→ WHAT THE EXERCISE ASKS
Rewrite the listing below, substituting "Goal" for every occurrence of "Instruction" and leaving everything else unchanged.
--- BEGIN EXTRACTED DATA ---
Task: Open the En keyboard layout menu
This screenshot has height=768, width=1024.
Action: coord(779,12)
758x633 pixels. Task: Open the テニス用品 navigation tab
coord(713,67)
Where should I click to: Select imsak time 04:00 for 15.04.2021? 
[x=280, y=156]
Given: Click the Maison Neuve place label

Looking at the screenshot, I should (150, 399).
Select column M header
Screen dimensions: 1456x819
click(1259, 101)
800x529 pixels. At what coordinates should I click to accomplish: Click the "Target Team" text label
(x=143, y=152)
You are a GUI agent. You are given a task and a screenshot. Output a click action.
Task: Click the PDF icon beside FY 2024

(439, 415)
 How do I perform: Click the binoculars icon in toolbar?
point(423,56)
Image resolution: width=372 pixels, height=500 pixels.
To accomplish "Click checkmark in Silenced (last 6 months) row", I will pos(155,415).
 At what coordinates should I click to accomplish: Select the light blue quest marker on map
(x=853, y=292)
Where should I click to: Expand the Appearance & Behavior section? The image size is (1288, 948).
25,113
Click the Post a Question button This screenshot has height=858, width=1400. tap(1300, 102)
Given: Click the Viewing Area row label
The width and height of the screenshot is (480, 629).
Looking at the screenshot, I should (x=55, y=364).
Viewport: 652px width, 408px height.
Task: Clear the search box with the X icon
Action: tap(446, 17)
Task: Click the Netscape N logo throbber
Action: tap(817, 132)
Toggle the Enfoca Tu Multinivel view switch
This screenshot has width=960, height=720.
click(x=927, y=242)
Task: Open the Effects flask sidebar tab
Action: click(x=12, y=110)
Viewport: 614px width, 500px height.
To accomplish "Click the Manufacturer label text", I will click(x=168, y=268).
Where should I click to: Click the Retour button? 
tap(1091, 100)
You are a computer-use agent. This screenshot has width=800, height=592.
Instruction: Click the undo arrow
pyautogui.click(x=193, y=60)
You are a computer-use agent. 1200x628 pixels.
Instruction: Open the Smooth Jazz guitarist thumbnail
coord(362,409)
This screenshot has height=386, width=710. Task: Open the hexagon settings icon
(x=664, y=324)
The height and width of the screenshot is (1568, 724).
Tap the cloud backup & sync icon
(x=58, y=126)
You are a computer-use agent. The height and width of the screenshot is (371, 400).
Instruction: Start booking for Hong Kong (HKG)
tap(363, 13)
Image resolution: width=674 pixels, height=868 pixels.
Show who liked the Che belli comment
--- END EXTRACTED DATA ---
→ COMPLETED TASK
Task: Open the En keyboard layout menu
This screenshot has height=768, width=1024.
Action: coord(779,12)
758x633 pixels. Task: Open the テニス用品 navigation tab
coord(713,67)
Where should I click to: Select imsak time 04:00 for 15.04.2021? 
[x=280, y=156]
Given: Click the Maison Neuve place label

Looking at the screenshot, I should (150, 399).
Select column M header
Screen dimensions: 1456x819
click(1259, 101)
800x529 pixels. At what coordinates should I click to accomplish: Click the "Target Team" text label
(x=143, y=152)
You are a GUI agent. You are given a task and a screenshot. Output a click action.
Task: Click the PDF icon beside FY 2024

(439, 415)
 How do I perform: Click the binoculars icon in toolbar?
point(423,56)
Image resolution: width=372 pixels, height=500 pixels.
To accomplish "Click checkmark in Silenced (last 6 months) row", I will pos(155,415).
 At what coordinates should I click to accomplish: Select the light blue quest marker on map
(x=853, y=292)
Where should I click to: Expand the Appearance & Behavior section? The image size is (1288, 948).
25,113
Click the Post a Question button This screenshot has height=858, width=1400. tap(1300, 102)
Given: Click the Viewing Area row label
The width and height of the screenshot is (480, 629).
Looking at the screenshot, I should (x=55, y=364).
Viewport: 652px width, 408px height.
Task: Clear the search box with the X icon
Action: tap(446, 17)
Task: Click the Netscape N logo throbber
Action: tap(817, 132)
Toggle the Enfoca Tu Multinivel view switch
This screenshot has width=960, height=720.
click(x=927, y=242)
Task: Open the Effects flask sidebar tab
Action: click(x=12, y=110)
Viewport: 614px width, 500px height.
To accomplish "Click the Manufacturer label text", I will click(x=168, y=268).
Where should I click to: Click the Retour button? 
tap(1091, 100)
You are a computer-use agent. This screenshot has width=800, height=592.
Goal: Click the undo arrow
pyautogui.click(x=193, y=60)
You are a computer-use agent. 1200x628 pixels.
Goal: Open the Smooth Jazz guitarist thumbnail
coord(362,409)
This screenshot has height=386, width=710. Task: Open the hexagon settings icon
(x=664, y=324)
The height and width of the screenshot is (1568, 724).
Tap the cloud backup & sync icon
(x=58, y=126)
You are a computer-use agent. The height and width of the screenshot is (371, 400).
Goal: Start booking for Hong Kong (HKG)
tap(363, 13)
Image resolution: width=674 pixels, height=868 pixels.
Show who liked the Che belli comment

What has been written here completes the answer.